Assuming that we are simply on the wrong car, we make our way to the next car, only to find that it is unlit. Some of the cars on certain trains are not lit. These are the equivalent of commuter trains. The porter looks at our tickets and mumbles something at us. Another guy then takes the ticket and looks at it, and then about ten other people look at it and yell things to to each other. In the mean time, I am picking out about half of what is being said and not really able to piece the situation together. After some minutes of their inexplicable discussion of French and Spanish trains, the guy looks at me and says, “You are on the wrong train.”

I glance out the window and can still see Sidi Geber as it moves away from us very slowly, thinking: We can just jump out. We won’t die. Apparently, all the trains are running late and though this one arrived at the time specified on my ticket, it is not the right one. I usually can catch announcements about late things or changes with no problem, but there had been no announcement.

The guy tells me that this train is going to Tanta. I know where Tanta is, that is a good start. He suggests that it might be possible for us to get off of this train in Tanta and catch the train that we are actually supposed to be riding there, because it will also stop in Tanta before continuing on to Cairo.

Perfect.

We see two seats open on the unlit car, somehow, and sit down in them. After a few minutes the porter comes and tells us that he has some other seats that we can sit in. We go and sit in them. I give him way too much baqsheesh, but he is helpful, so I don’t care.
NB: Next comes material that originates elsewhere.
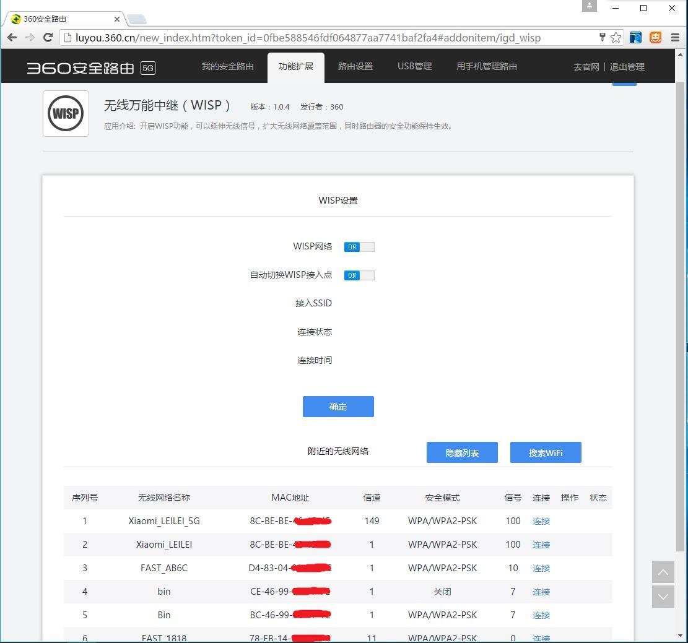Click the orange 惠 extension icon
This screenshot has height=643, width=688.
click(x=655, y=38)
We are sitting peacefully and the ticket-checking guy comes around and we show him our tickets. Our new friend pops up and tells him that we made a mistake and got on the wrong train. The guy looks at me and says, “Seven and a half guinea.” I look at him like I don’t know what he is talking about. Our new friend starts explaining the situation in more detail, telling him that we are foreigners, we don’t know what is going on, we don’t understand Arabic, we don’t probably even know where we are most of the time.

He tells our friend, who I later learn is named Muhammad, that he doesn’t care what country we are from, if we are on this train, then we have to pay 7.5 guinea. Then more people get in on the action and start yelling at the guy. Some of them are the people who helped us figure out that we were on the wrong train. A guy in front of us stands in front of him in the aisle and explains that our tickets said 7:30 and the train was in the station at exactly 7:30, so it was an easy mistake to make, especially if you don’t know anything.

Mamoon and I keep glancing over at each other while these guys are trying to explain how this was such a simple mistake for two stupid foreigners, completely understanding everything that they are saying, and trying not to laugh. Though slightly demoralizing, it was a good angle to take: the lost, stupid foreigners.

Eventually, there was a mini-revolution and the people won out. It was a beautiful metaphor for the civil society here. The big difference is that in the wider world, those people’s cries for justice and understanding rather than bureaucracy and silly rules would fall on deaf ears. In this situation, they won, and we won because they won. Everyone felt good in the end.

If I had tried to work the situation out, we probably would have just ended up paying the guy straight-away, because that is what I assumed that we would have to do anyway. Instead, the people around us came together and fought on our behalf. I regularly rely on the kindness of strangers to help me through weird situations. This was the best example that I have yet seen of the kindness of strangers helping someone out.

I am sad to say that most foreigners here have no such experience of this country and its people. They typically live here in one of two starkly different bubbles. They come here and have a completely sanitized experience and view Egypt from behind the glass of a bus window, only leaving the safety of the air-conditioned bubble to move into expensive restaurants or museums, complaining of the heat when they do. These people remark to their friends when they return home about the lack of two-ply toilet paper and the scarcity of their favorite brand of scotch. These people come here thinking that it is dangerous to be here and that you will be pickpocketed and that everyone is out to get you.

The second bubble is, if possible, worse. These people come to Egypt and think that they know the ropes and that they have this place all in the bag. They come here on business, or for school, they go to the same expensive restaurants as the tourists, all-the-while looking down their nose at the fanny-pack wearing rubes around them. Then they retire into private clubs that don’t allow Egyptians and then talk about how great and smart they are and how stupid everyone else is. They typically have no idea where they are because they take taxis everywhere or hire drivers.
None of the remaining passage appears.